> _Work item_:
Pull out of the data below the stretch of lines bounded by the one containing "You are a computer-use" and the one containing "Instruction: Click the cart item count badge", both bounds included, unchanged.

> _Supplied material_:
....
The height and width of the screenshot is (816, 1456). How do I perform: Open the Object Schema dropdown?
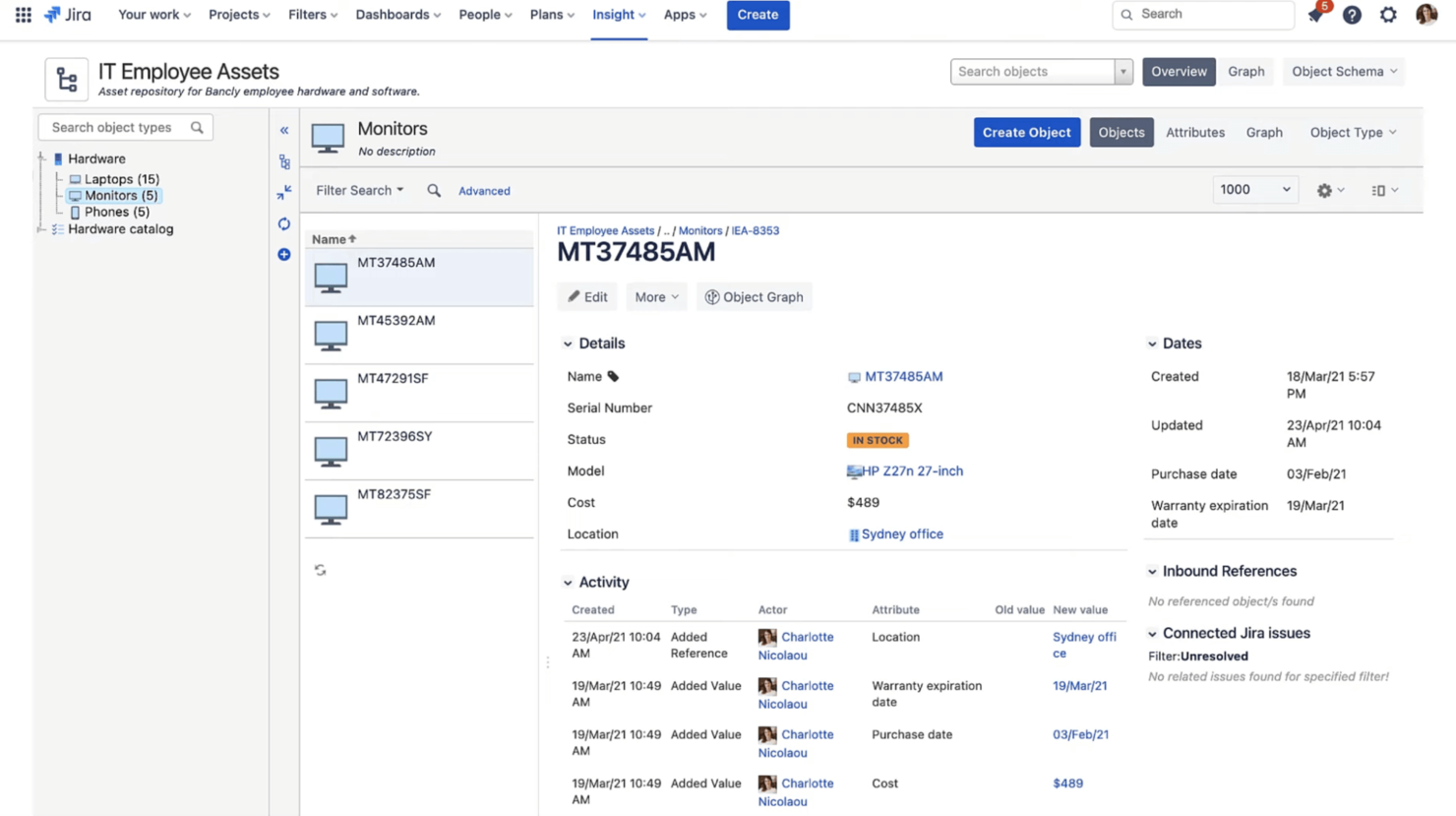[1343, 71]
....
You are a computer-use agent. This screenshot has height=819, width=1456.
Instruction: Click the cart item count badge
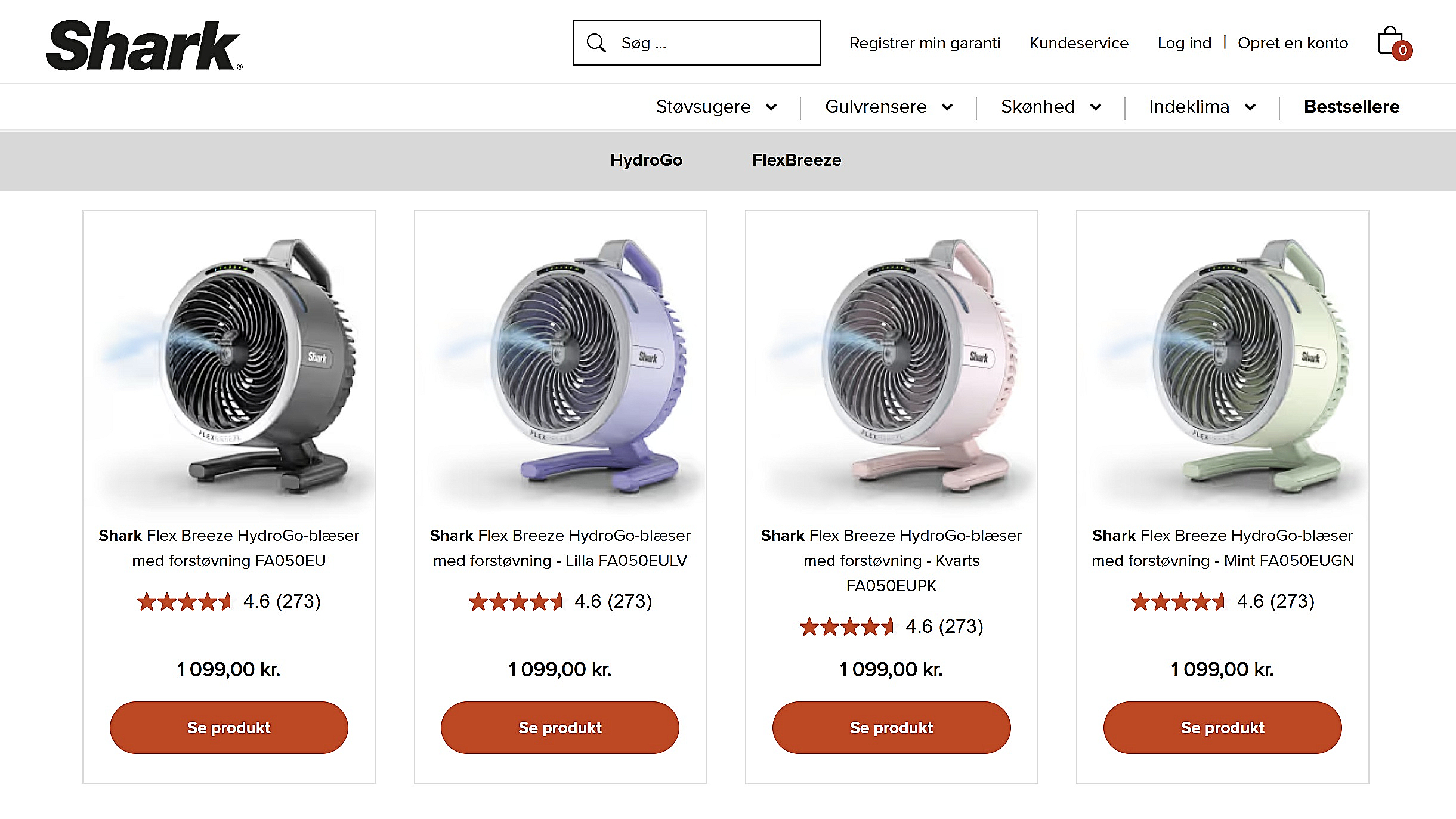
....
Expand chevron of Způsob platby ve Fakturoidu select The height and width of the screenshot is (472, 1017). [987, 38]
....
> _Answer to this problem_:
You are a computer-use agent. This screenshot has height=819, width=1456.
Instruction: Click the cart item count badge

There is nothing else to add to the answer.